### DIRECTIVE 1:
In the forum thread on foam decoys, what does duckman3.5 say to do if the foamers get damaged?

### SUPPLIED TEXT:
## begin
Consider them swapped... and we'll figure the details out over a cold one in the spring... when you come up to go fishing, and my carving shop is re-opened.


----------



## Bow Hunter Brandon (Jan 15, 2003)

SafetyMan,
I cant help but notice that the foam you have in your buffie pictures is white but you mentioned blue or pink. Any difference or were they just out of the pink


----------



## duckman3.5 (Aug 22, 2002)

SafetyMan said:


> Hmmmmm.....
> 
> I'm SURE we can come up with something
> 
> Consider them swapped... and we'll figure the details out over a cold one in the spring... when you come up to go fishing, and my carving shop is re-opened.



Sounds like a plan.....what's up with OK????


----------



## LilyDuck (Dec 29, 2004)

I went to the other site to check out the in-depth details...Was wondering is this burlaped covered foam is durable...Will it take a season or two...Want to do my own and was planning on using wood, but this looks a little easier to start off with...I'm a big furniture hobbiest love working with oak...I know that you can make decoys way to hard of wood though...This just looks like you would be able to get a shape a lot easier...Thanks


----------



## duckman3.5 (Aug 22, 2002)

LilyDuck,
The foamers should last a good long while, they are pretty durable. If they get damaged just repair em'. A little paint now and then maybe a burlap patch.....your good to go.


----------



## SafetyMan (Apr 13, 2001)
## end
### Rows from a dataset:
## begin
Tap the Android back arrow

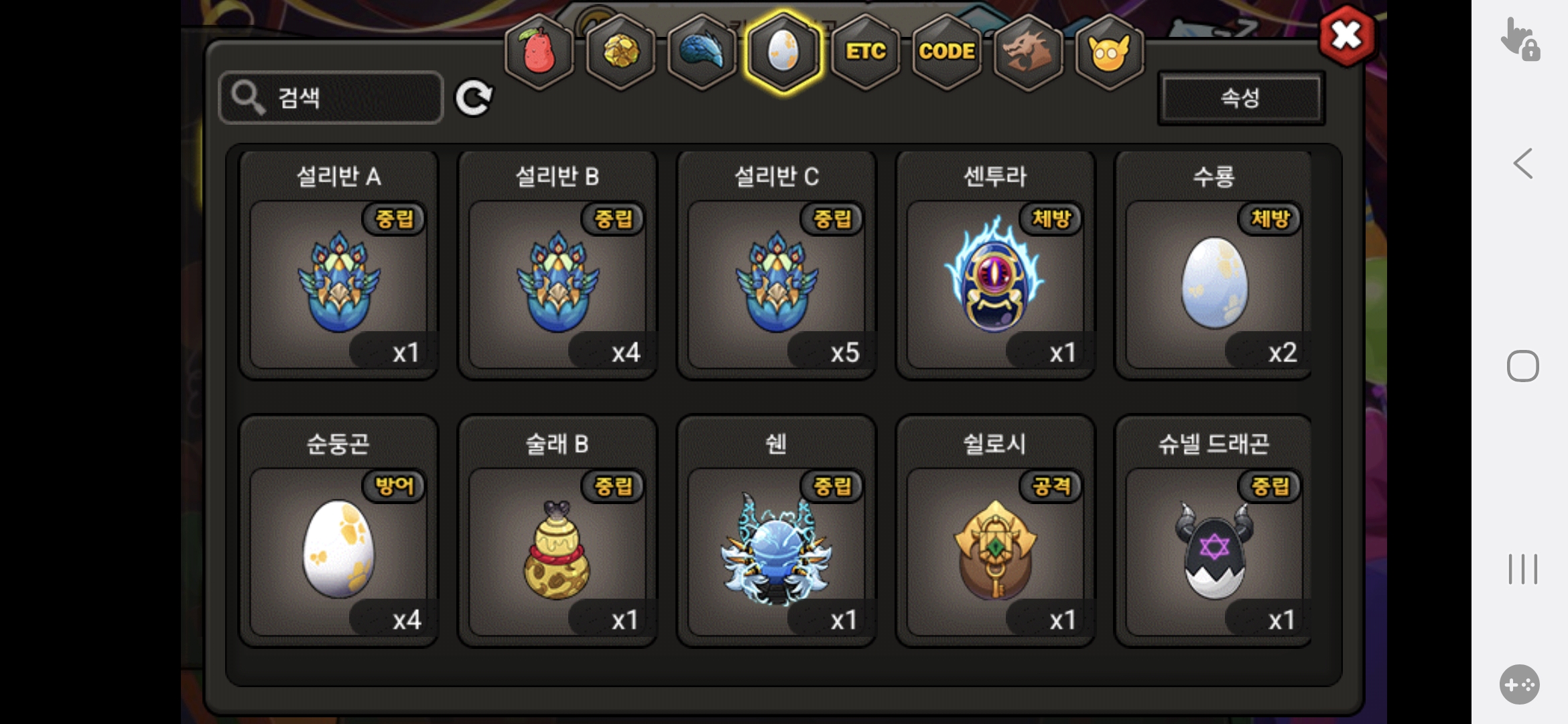[x=1522, y=164]
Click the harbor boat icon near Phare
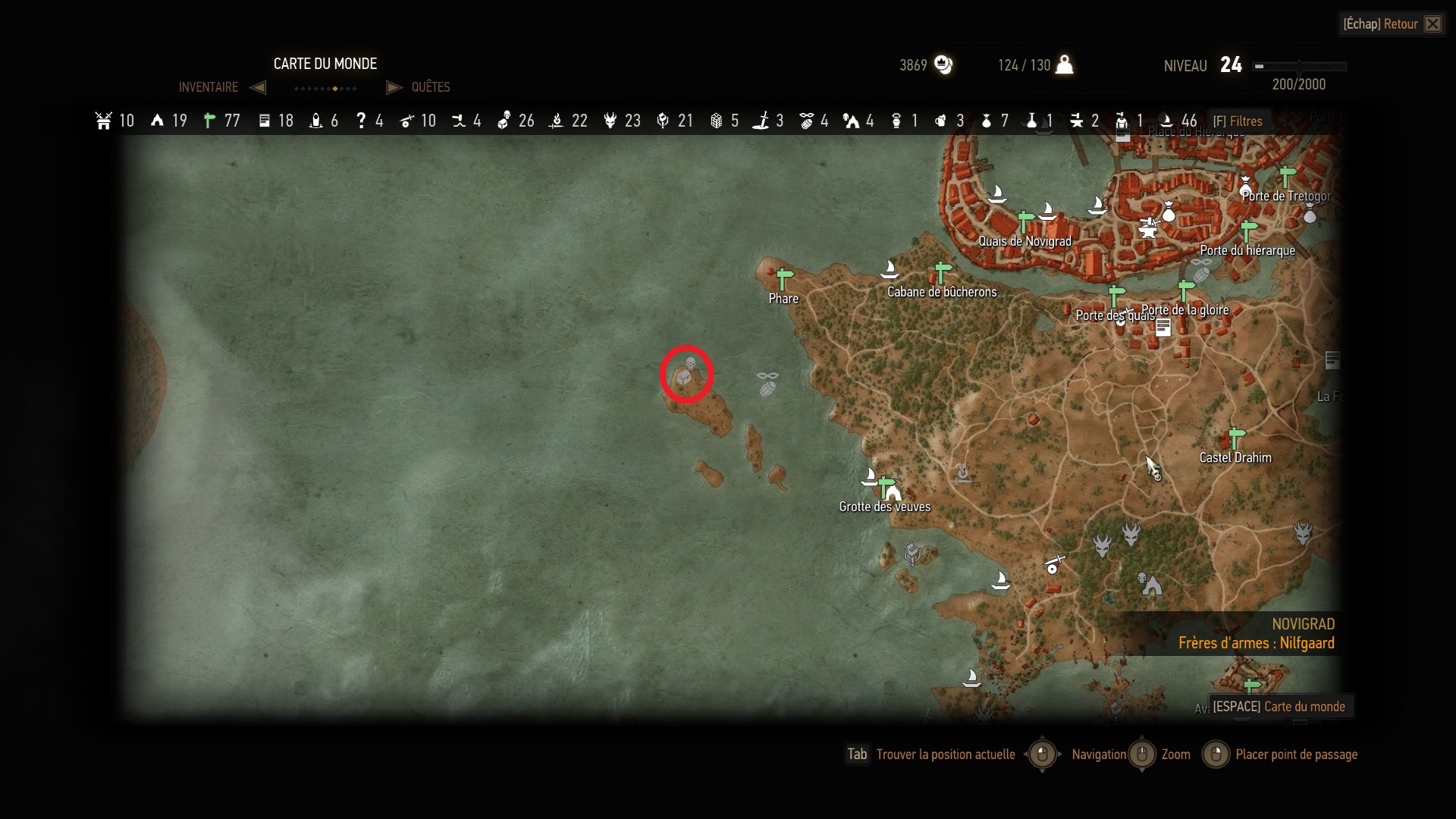The image size is (1456, 819). (x=889, y=268)
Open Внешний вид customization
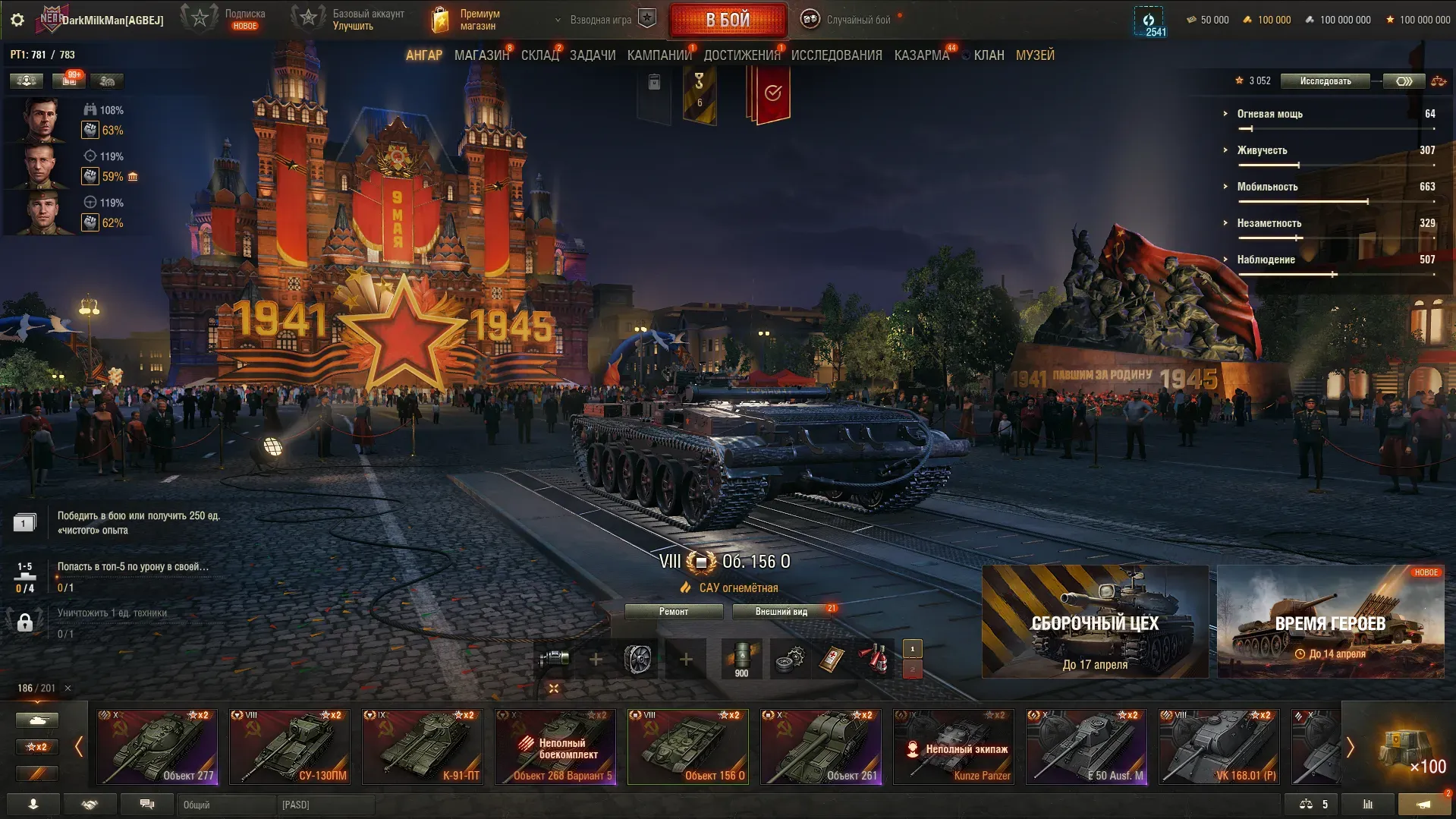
## end
### DIRECTIVE 2:
Please transcribe each of the rows above word for word, leaving the pictures out of your answer.

### TASK OUTPUT 1:
Repair them, with a little paint now and then and maybe a burlap patch.

### TASK OUTPUT 2:
Tap the Android back arrow

[x=1522, y=164]
Click the harbor boat icon near Phare
The image size is (1456, 819). (x=889, y=268)
Open Внешний вид customization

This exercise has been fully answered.